Thank you! But can I have an example of how to do it? I created this:

def get_real_path(self, sandboxed_path: str) → str:
folder = Gio.File.new_for_path(sandboxed_path)

    try:
        info = folder.query_info(
            "xattr::user.document-portal.host-path",
            Gio.FileQueryInfoFlags.NONE,
            None
        )
        real_path = info.get_attribute_string("xattr::user.document-portal.host-path")
        return real_path if real_path else sandboxed_path
    except GLib.Error:
        return sandboxed_path

But the path is always a temp file.

This is probably because this attribute is fairly new. It was introduced in version 1.19.0 of the XDG desktop portals, which is on GitHub also marked as an prerelease (I assume xdg-desktop-portal uses the versioning schema where odd numbers are previews and even numbers stable releases?).

With that being said, you probably need to wait a bit until XDG Desktop Portal is updated on your system for the information to be provided.

1 Like

Also, in XDG desktop portals version 1.19, when you open a directory with portals then only the directory itself gets this xattr, but not the individual files inside.

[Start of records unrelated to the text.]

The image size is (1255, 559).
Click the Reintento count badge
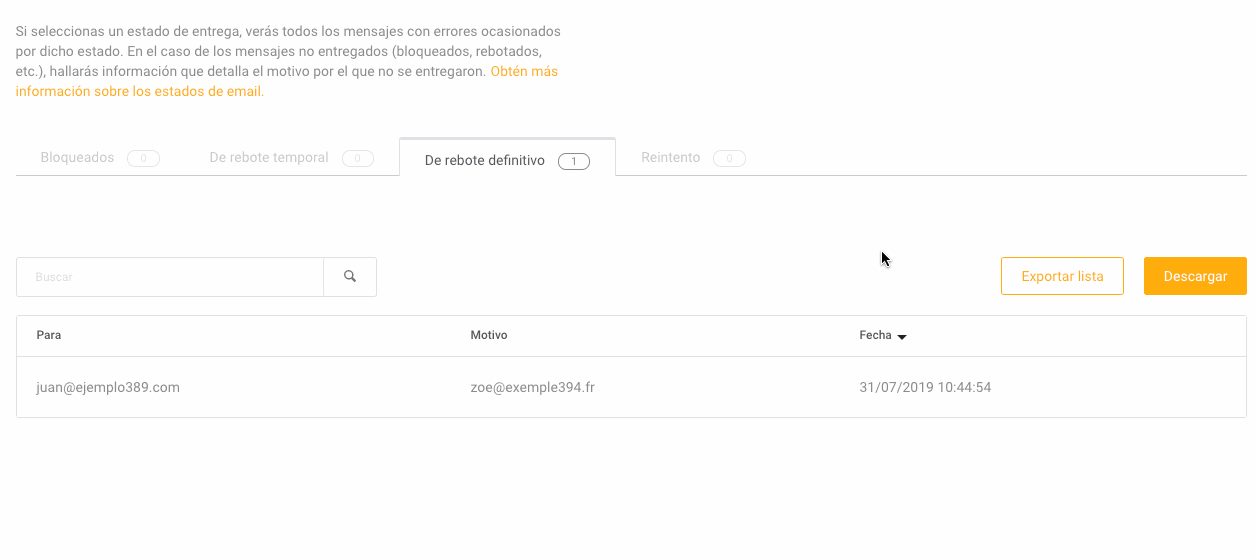pyautogui.click(x=729, y=158)

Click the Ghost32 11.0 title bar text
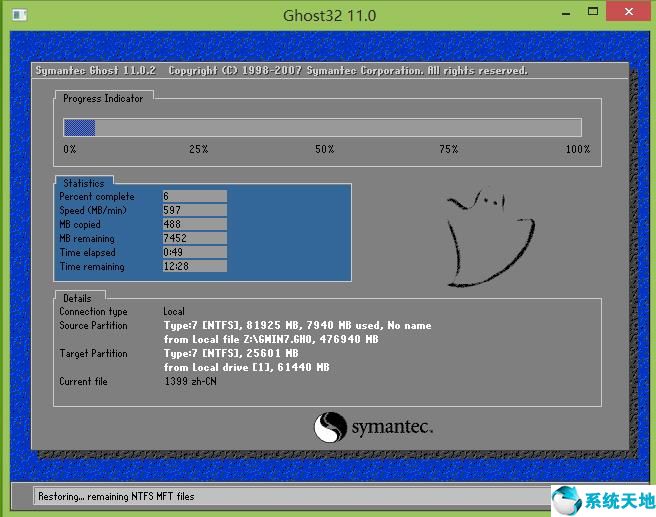point(329,15)
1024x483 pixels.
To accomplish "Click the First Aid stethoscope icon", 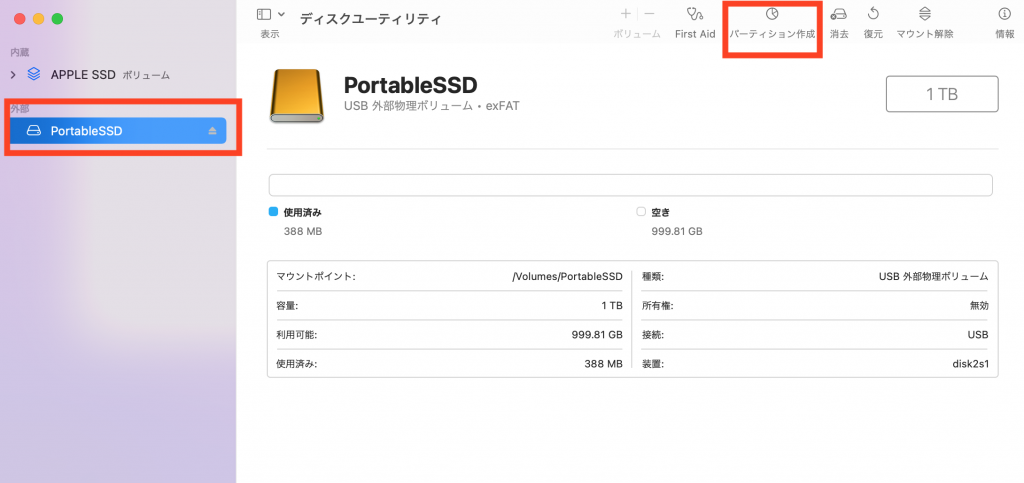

This was fixed recently, and will be available in upcoming version 1.20.

1 Like

Note this from the gio docs:

So to handle this attribute correctly, you need to hex-unescape it, and then it is no longer guaranteed to be utf-8, so you may want to use g_filename_display_name to show it.

2 Likes

Thanks to everyone. But how to do this without having the most recent version? Other apps do it.

You’ll have to ask the authors of those “other apps”.

The “other” apps, like GNOME Text Editor, often use large filesystem permissions, like --filesystem=home or even --filesystem=host. With these permissions, files are visible under their real path, rather then provided over the proxy of the document portal.

Just note that in many cases, this should not be recommended for Flatpak apps, unless you have a good reason, which text editors and IDE’s have, but most other programs not.

Ok, but I put “–filesystem=host” to my flatpak manifest.

For anyone who has the same problem as me, I found the solution. You have to use “–filesystem=host” as previously mentioned AND install the application (do not run it from GNOME Builder).